La foule était massée devant l’entrée de l’Hôtel de ville de Paris tue Lobeau. Deux files d’attente s étiren. A droite ceux qui ont une invitation et à gauche, ceux qui espèrent entrer sans avoir été conviés. La célébration de Yennayer, le nouvel an berbère attire plus de monde d’une année à l’autre. Certains attendent depuis seize heure, parfois plus.
Le maire de Paris s’est exprimé devant plusieurs centaines d’invités tandis qu’un millier d’autres attendait encore à l’extérieur du bâtiment. Bertrand Delanoë, qui brigue un second mandat en mars prochain a clairement évoqué l’ouverture d’un espace culturel : « Je veux que nous fassions naître à Paris la Maison de la culture berbère ». Le maire est entouré de Mohamed Saadi, le président de Berbère Télévision (BRTV) et du chanteur Idir.

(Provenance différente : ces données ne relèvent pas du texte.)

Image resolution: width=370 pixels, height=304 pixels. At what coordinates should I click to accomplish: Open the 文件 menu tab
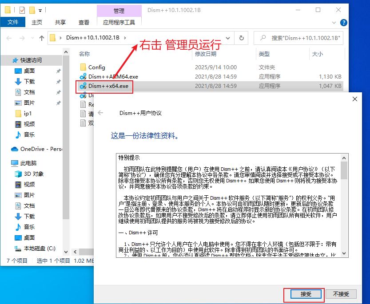tap(13, 22)
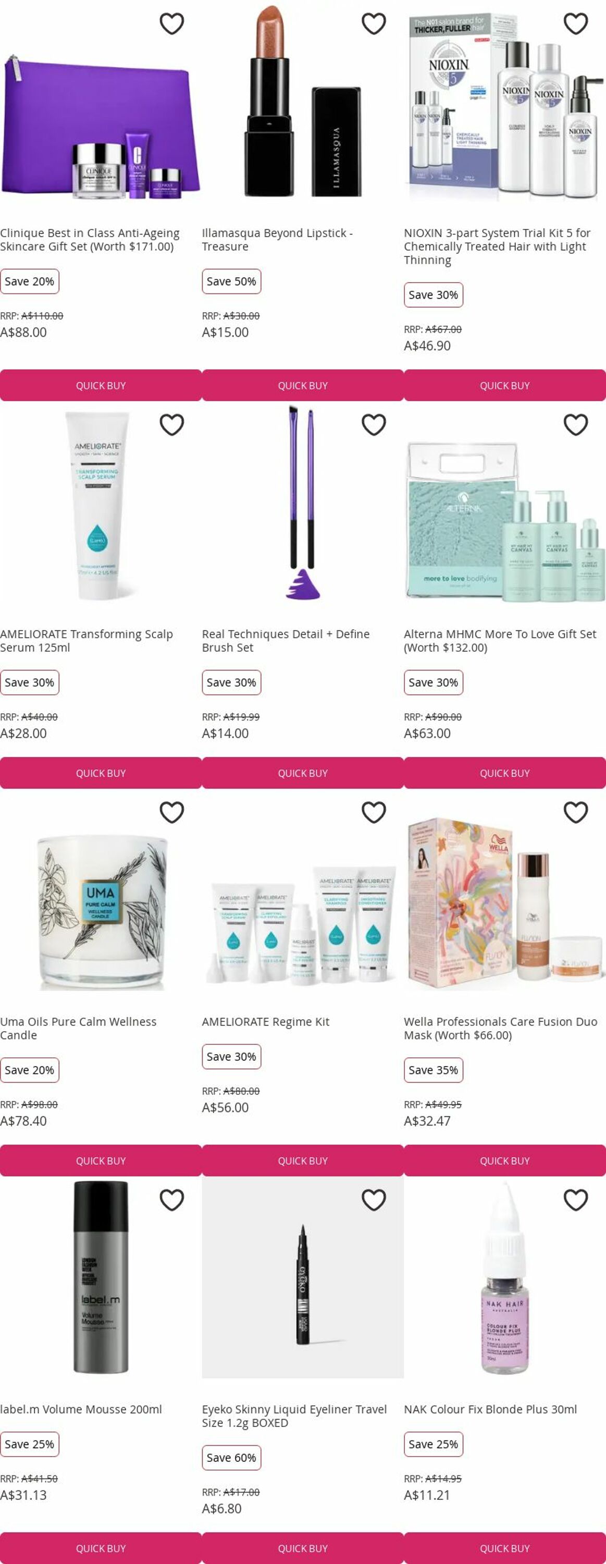Click Save 60% badge on Eyeko eyeliner
The width and height of the screenshot is (606, 1564).
click(231, 1458)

Autre promesse de Bertrand Delanoë, celle de commémorer en juin prochain l’assassinat du chanteur Matoub Lounès : « un Berbère amoureux de Paris que j’ai bien connu, que j’ai beaucoup admiré et apprécié » précise le maire.. Le paradoxe, c’est que Paris avait annulé un colloque sur l’impunité politique en Algérie, une rencontre organisée notamment par Nadia Matoub, la veuve de l’artiste. La ville avait alors expliqué que l’événement présentait un caractère politique qui s’accordait mal avec la campagne des municipales. Toujours selon le maire, une rue de Paris devrait porter le nom du chanteur, une suggestion déjà faîte un an jour pour jour à l’occasion de ses vœux de Yennayer.

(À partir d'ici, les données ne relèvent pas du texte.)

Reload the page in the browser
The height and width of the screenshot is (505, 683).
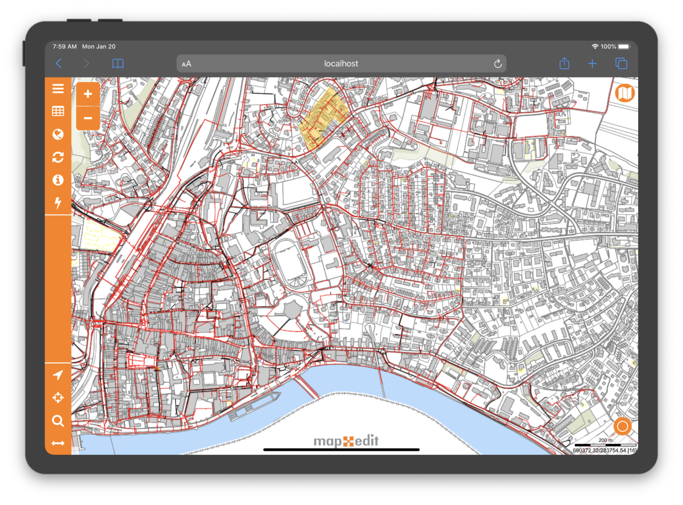click(498, 64)
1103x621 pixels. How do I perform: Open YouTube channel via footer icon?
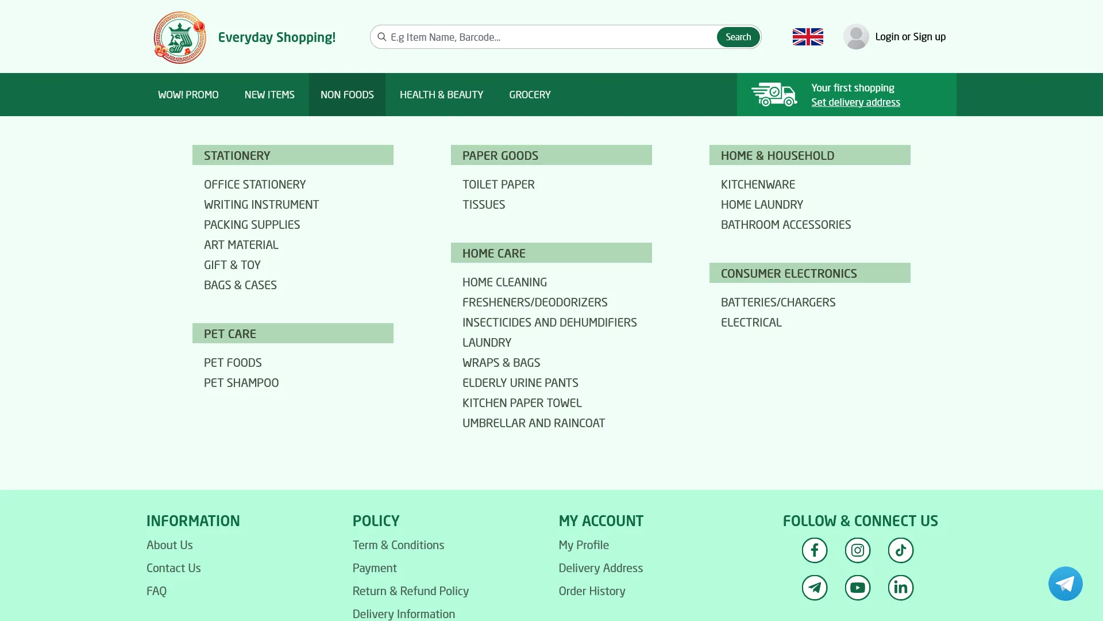pos(857,587)
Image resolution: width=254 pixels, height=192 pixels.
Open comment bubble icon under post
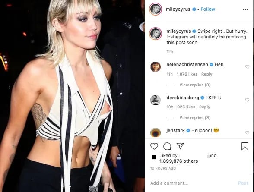[x=167, y=146]
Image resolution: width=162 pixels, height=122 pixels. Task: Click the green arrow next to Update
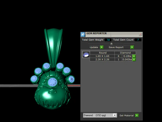(102, 47)
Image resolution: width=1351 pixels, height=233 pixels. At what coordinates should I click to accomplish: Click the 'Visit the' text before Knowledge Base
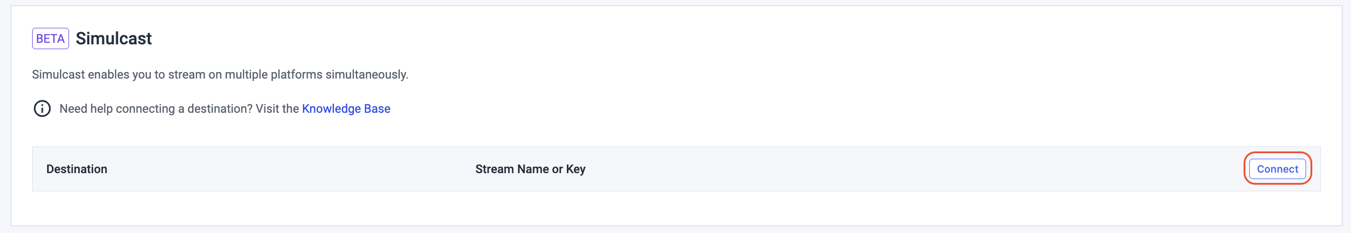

Le 5 janvier dernier, la Coordination des Berbères de France a interpellé les principaux candidats parisiens concernant le manque de visibilité des Berbères dans la capitale. Pour sa part, cette organisation a célébré Yennayer à la maire du 17ème arrondissement aux côté de Françoise de Panafieu, la candidate de la droite à Paris.